Screenshot grounding data:
-.-.-

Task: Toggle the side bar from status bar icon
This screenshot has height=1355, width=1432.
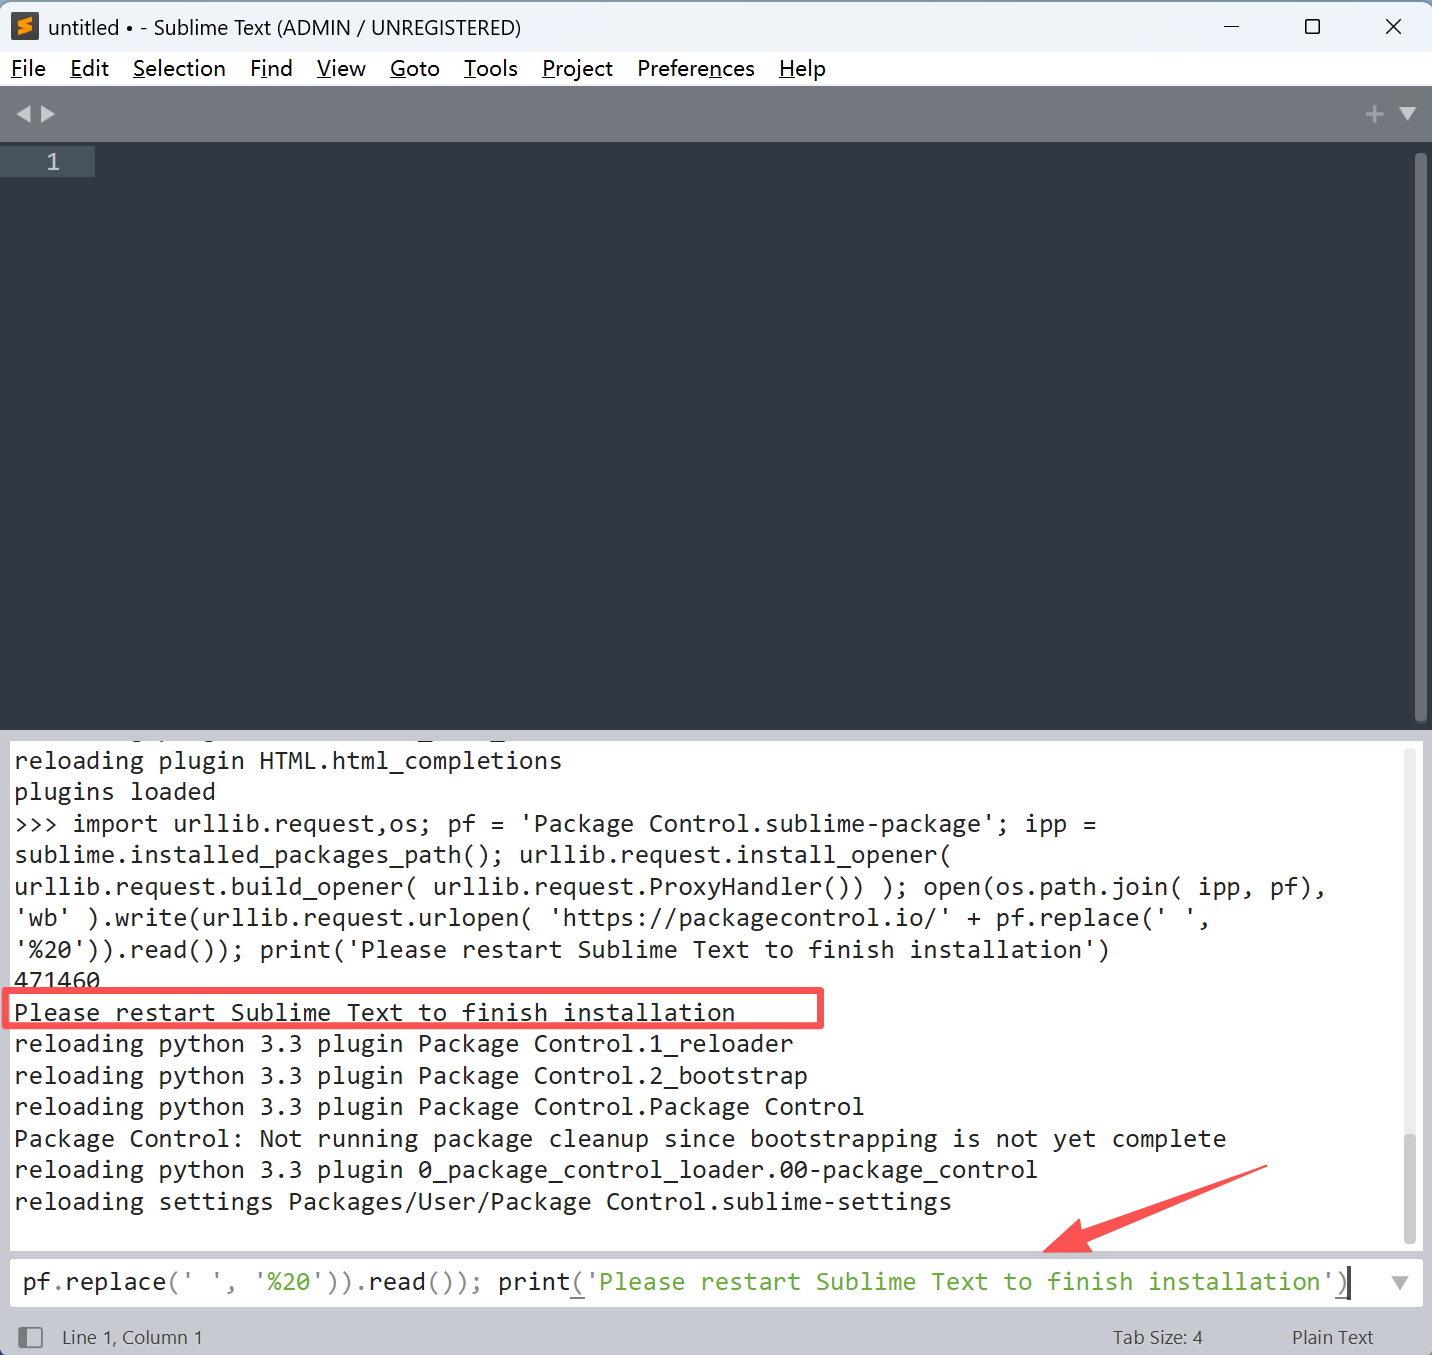Action: pos(31,1337)
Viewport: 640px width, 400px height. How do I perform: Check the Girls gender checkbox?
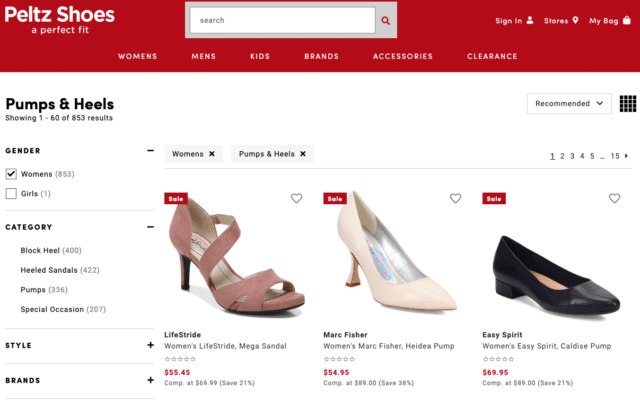pos(12,193)
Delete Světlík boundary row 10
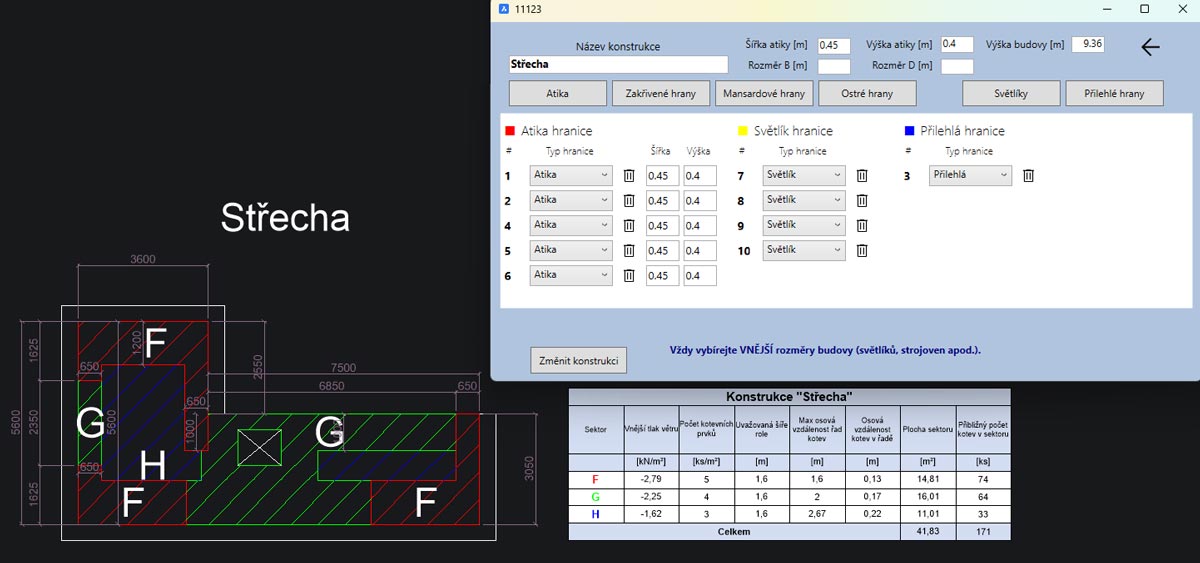Viewport: 1200px width, 563px height. [861, 251]
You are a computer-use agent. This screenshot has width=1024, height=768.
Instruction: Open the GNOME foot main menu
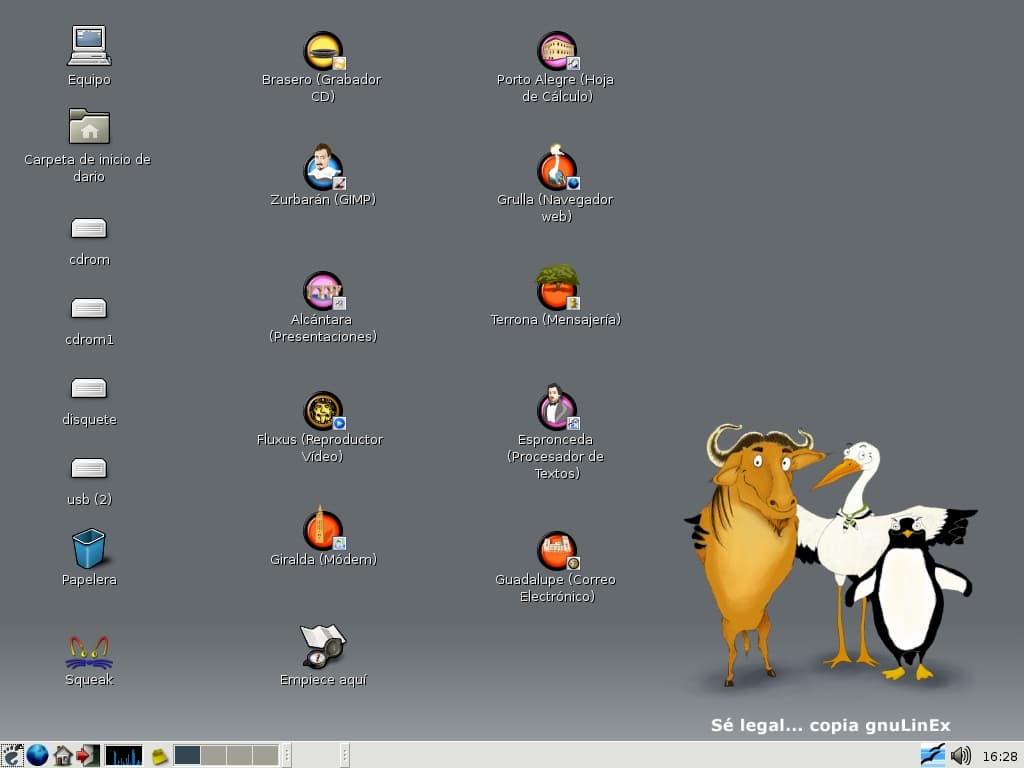coord(12,756)
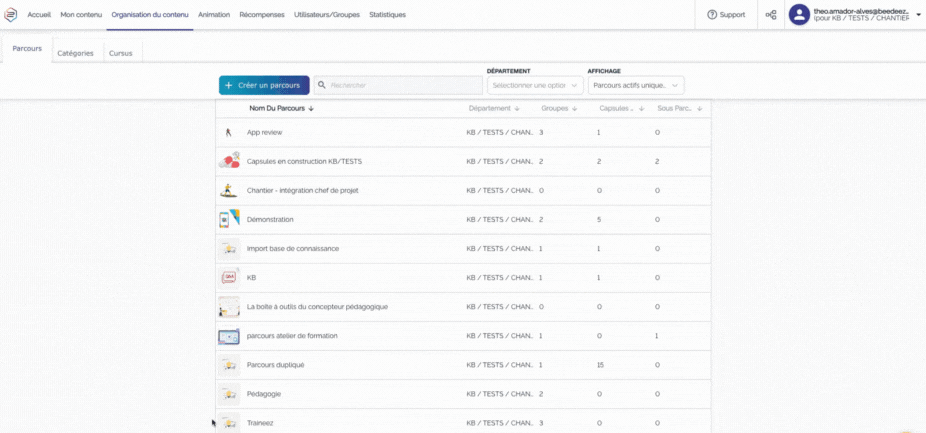This screenshot has height=433, width=926.
Task: Click the user profile avatar icon
Action: (799, 15)
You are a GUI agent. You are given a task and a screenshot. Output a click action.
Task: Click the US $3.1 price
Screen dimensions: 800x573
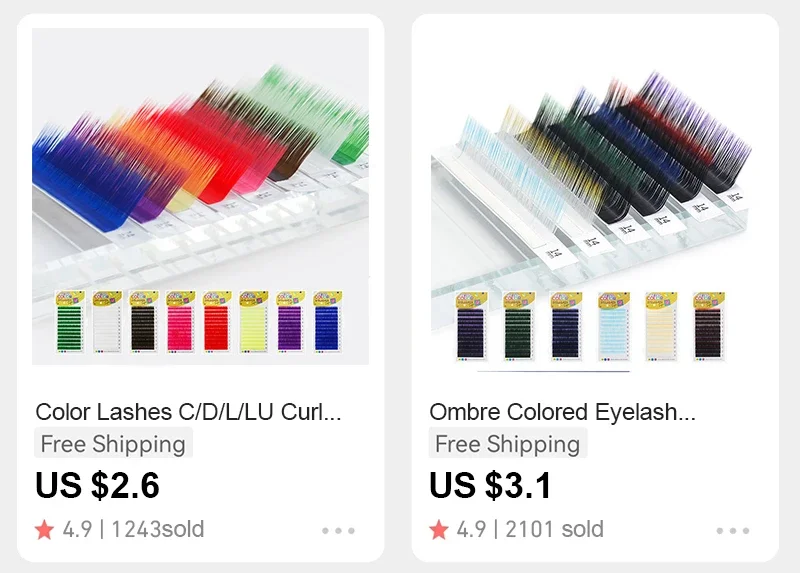point(490,485)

-.-.-

__DIRECTIONS FOR THIS TASK__. Apart from the pictures, set down all the entries above exactly.

__OUTPUT BELOW__.
Task: Toggle the side bar from status bar icon
This screenshot has height=1355, width=1432.
Action: pos(31,1337)
Viewport: 640px width, 400px height. How do I perform: Check the Girls gender checkbox?
pos(12,193)
Delete Světlík boundary row 10
Viewport: 1200px width, 563px height. [861, 251]
You are a computer-use agent. This screenshot has width=1024, height=768.
Instruction: Open the GNOME foot main menu
coord(12,756)
This screenshot has height=433, width=926.
Task: Click the user profile avatar icon
Action: (799, 15)
You are a GUI agent. You are given a task and a screenshot. Output a click action.
Task: Click the US $3.1 price
Screen dimensions: 800x573
point(490,485)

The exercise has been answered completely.